START Study material

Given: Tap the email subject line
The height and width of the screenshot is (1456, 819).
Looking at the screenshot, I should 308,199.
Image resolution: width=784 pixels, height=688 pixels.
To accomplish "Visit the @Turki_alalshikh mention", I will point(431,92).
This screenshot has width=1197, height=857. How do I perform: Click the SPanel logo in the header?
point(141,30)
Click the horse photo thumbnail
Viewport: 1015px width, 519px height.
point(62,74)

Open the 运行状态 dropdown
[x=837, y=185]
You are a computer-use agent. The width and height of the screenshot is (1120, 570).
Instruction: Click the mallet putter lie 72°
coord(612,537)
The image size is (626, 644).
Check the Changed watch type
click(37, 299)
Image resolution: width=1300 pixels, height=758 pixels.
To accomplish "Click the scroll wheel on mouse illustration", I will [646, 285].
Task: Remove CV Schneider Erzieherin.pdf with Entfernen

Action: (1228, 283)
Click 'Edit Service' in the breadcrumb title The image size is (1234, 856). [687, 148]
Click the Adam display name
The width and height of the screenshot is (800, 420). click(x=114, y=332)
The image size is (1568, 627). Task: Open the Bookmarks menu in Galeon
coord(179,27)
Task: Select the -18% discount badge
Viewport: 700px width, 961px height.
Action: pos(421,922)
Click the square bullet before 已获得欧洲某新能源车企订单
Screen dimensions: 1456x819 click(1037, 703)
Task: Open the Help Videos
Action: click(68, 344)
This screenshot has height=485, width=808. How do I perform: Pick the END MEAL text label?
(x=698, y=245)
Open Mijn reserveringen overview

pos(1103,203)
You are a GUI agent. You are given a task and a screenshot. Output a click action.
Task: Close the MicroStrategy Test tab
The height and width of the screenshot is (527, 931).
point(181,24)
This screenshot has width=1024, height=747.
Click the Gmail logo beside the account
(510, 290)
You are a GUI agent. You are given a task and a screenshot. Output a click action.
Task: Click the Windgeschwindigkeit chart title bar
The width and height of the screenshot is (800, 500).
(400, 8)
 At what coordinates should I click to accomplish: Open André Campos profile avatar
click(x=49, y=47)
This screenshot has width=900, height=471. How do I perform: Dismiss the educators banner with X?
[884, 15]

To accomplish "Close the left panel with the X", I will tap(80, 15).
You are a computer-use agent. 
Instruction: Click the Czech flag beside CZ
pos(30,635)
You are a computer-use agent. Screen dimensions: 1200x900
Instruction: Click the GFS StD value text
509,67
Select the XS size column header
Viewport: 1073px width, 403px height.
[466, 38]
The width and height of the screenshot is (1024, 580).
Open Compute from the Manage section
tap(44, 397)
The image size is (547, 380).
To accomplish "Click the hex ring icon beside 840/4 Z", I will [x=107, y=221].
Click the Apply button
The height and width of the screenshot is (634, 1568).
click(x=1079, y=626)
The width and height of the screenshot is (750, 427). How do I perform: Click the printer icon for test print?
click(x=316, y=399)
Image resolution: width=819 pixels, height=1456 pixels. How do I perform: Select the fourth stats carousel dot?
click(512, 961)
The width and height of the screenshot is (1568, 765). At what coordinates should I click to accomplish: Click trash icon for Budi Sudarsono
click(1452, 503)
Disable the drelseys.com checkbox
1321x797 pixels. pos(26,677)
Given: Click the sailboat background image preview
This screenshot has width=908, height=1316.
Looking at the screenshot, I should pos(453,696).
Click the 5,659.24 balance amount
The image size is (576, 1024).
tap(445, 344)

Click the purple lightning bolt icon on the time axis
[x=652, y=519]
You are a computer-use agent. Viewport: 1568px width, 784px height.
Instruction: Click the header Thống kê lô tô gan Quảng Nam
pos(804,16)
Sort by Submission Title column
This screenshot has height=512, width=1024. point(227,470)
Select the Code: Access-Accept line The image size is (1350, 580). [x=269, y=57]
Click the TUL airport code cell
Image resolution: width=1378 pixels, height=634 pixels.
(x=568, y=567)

END Study material

Action item: Look above for the line holding "Image resolution: width=1300", then set down exactly that line and every line after it up to and including the line holding "Select the XS size column header", with nothing else.

Result of the task:
Image resolution: width=1300 pixels, height=758 pixels.
To accomplish "Click the scroll wheel on mouse illustration", I will [646, 285].
Task: Remove CV Schneider Erzieherin.pdf with Entfernen

Action: (1228, 283)
Click 'Edit Service' in the breadcrumb title The image size is (1234, 856). [687, 148]
Click the Adam display name
The width and height of the screenshot is (800, 420). click(x=114, y=332)
The image size is (1568, 627). Task: Open the Bookmarks menu in Galeon
coord(179,27)
Task: Select the -18% discount badge
Viewport: 700px width, 961px height.
Action: pos(421,922)
Click the square bullet before 已获得欧洲某新能源车企订单
Screen dimensions: 1456x819 click(1037, 703)
Task: Open the Help Videos
Action: click(68, 344)
This screenshot has height=485, width=808. How do I perform: Pick the END MEAL text label?
(x=698, y=245)
Open Mijn reserveringen overview

pos(1103,203)
You are a GUI agent. You are given a task and a screenshot. Output a click action.
Task: Close the MicroStrategy Test tab
The height and width of the screenshot is (527, 931).
point(181,24)
This screenshot has width=1024, height=747.
Click the Gmail logo beside the account
(510, 290)
You are a GUI agent. You are given a task and a screenshot. Output a click action.
Task: Click the Windgeschwindigkeit chart title bar
The width and height of the screenshot is (800, 500).
(400, 8)
 At what coordinates should I click to accomplish: Open André Campos profile avatar
click(x=49, y=47)
This screenshot has width=900, height=471. How do I perform: Dismiss the educators banner with X?
[884, 15]

To accomplish "Close the left panel with the X", I will tap(80, 15).
You are a computer-use agent. 
Instruction: Click the Czech flag beside CZ
pos(30,635)
You are a computer-use agent. Screen dimensions: 1200x900
Instruction: Click the GFS StD value text
509,67
Select the XS size column header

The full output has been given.